30/11/20 Man nimmt den Begriff Geflügelte Worte heuer ganz wörtlich. Beim Adventkalender in den Fenstern der Universitätsbibliothek geht es diesmal um Engel. Himmlische Boten in der bildenden Kunst und in der Literatur. Oder Botinnen?

Von Reinhard Kriechbaum

Ab morgen Dienstag (1..12.) öffnet sich also täglich ein Fenster im Erdgeschoß der Hauptbibliothek in der Hofstallgasse. Auch im digitalen Adventkalender der Universitätsbibliothek Salzburg kann man jeden Tag ein weiteres Fenster anklicken. Engelsdarstellungen aus der Sammlung der Universitätsbibliothek, aus der benachbarten Kollegienkirche, aus dem Salzburg Museum sowie der Künstlerin K. Schmidinger füllen die Adventfenster.

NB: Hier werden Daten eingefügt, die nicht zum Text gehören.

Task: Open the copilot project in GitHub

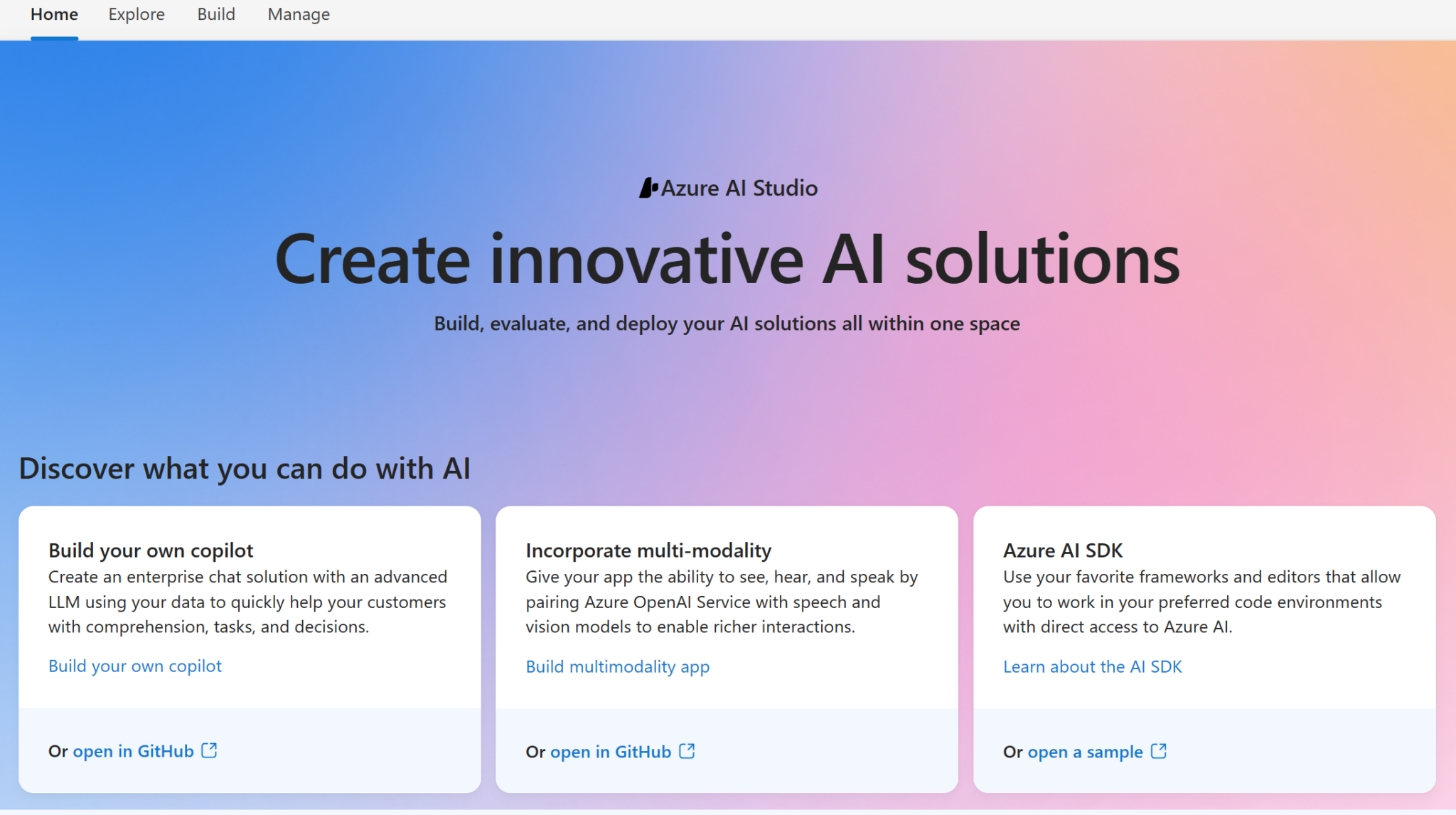Action: point(132,751)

Dazu gibt es „literarische, heitere, berührende und kritische Texte, Gedichte oder die Anfänge von Kurzgeschichten über diese göttlichen Bot*innen“. Das Gendern mit Stern in der Presseaussendung der Universitätsbibliothek hat in diesem Fall seine volle Berechtigung, denn über das Wesen von Engelinnen und Engeln und schon gar über deren geschlechtliche Zuordnung schweigt sich die Bibel hartnäckig aus. Die Namen der in der Bibel genannten Erzengel (Michael, Gabriel und Raphael) lassen stark auf Männer schließen. Feministische Theolog*innen finden sicherlich kluge argumentative Auswege.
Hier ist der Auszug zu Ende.